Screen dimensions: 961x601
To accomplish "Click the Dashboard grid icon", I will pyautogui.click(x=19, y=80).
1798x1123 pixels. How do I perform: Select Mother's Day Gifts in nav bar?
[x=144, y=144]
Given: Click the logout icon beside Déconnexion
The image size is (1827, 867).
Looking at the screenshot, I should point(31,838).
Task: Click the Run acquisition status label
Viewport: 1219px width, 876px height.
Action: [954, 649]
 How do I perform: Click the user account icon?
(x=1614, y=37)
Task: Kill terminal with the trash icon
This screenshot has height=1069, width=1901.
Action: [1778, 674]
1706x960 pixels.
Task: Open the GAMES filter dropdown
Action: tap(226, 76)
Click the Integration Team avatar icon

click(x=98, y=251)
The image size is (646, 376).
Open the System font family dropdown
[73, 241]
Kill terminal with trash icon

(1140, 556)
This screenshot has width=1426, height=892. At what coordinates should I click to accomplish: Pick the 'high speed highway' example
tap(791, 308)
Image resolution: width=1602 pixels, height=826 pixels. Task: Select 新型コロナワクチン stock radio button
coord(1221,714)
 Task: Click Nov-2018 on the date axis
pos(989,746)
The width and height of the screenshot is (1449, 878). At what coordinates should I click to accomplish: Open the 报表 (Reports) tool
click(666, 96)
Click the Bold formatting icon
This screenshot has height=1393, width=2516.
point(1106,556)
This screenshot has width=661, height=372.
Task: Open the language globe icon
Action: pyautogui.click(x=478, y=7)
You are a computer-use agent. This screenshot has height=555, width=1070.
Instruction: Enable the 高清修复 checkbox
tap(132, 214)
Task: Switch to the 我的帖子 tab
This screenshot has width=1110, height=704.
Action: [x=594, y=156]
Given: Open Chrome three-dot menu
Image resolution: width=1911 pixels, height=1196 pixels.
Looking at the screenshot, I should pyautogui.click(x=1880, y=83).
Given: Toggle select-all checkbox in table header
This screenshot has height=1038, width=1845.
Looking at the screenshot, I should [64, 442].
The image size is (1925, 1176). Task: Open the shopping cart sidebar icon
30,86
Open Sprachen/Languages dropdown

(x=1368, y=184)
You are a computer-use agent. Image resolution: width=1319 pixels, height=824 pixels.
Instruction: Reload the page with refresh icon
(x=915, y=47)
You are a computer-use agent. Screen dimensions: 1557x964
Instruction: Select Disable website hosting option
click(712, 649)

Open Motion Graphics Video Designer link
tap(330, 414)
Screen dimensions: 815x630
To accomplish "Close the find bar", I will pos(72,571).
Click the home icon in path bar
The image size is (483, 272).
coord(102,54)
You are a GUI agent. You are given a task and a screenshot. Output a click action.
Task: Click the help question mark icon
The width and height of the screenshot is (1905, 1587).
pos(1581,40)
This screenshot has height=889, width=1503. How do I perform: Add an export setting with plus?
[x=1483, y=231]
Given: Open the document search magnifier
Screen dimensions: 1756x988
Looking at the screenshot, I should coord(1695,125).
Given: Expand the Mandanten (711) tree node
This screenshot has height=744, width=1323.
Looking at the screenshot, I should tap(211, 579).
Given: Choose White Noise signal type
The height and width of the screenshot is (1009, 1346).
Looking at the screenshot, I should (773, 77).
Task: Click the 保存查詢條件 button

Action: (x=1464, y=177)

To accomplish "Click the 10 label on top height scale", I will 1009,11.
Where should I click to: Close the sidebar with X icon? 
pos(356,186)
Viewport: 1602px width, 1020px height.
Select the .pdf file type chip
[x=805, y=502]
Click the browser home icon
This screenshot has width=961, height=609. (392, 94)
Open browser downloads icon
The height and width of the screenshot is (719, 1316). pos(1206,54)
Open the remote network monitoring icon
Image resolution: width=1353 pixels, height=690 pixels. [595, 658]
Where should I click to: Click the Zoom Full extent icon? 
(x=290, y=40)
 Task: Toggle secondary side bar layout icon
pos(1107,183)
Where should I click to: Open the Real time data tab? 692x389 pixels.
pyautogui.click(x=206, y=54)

● ● ● ●

▸ **The task**
Every line holding the string "agent" should be copied here, so please find those lines in the data.

▸ **Solution to the exercise**
You are a computer-use agent. This screenshot has height=555, width=1070.
You are a computer-use agent. Image resolution: width=1319 pixels, height=824 pixels.
You are a computer-use agent. Screen dimensions: 1557x964
You are a GUI agent. You are given a task and a screenshot. Output a click action.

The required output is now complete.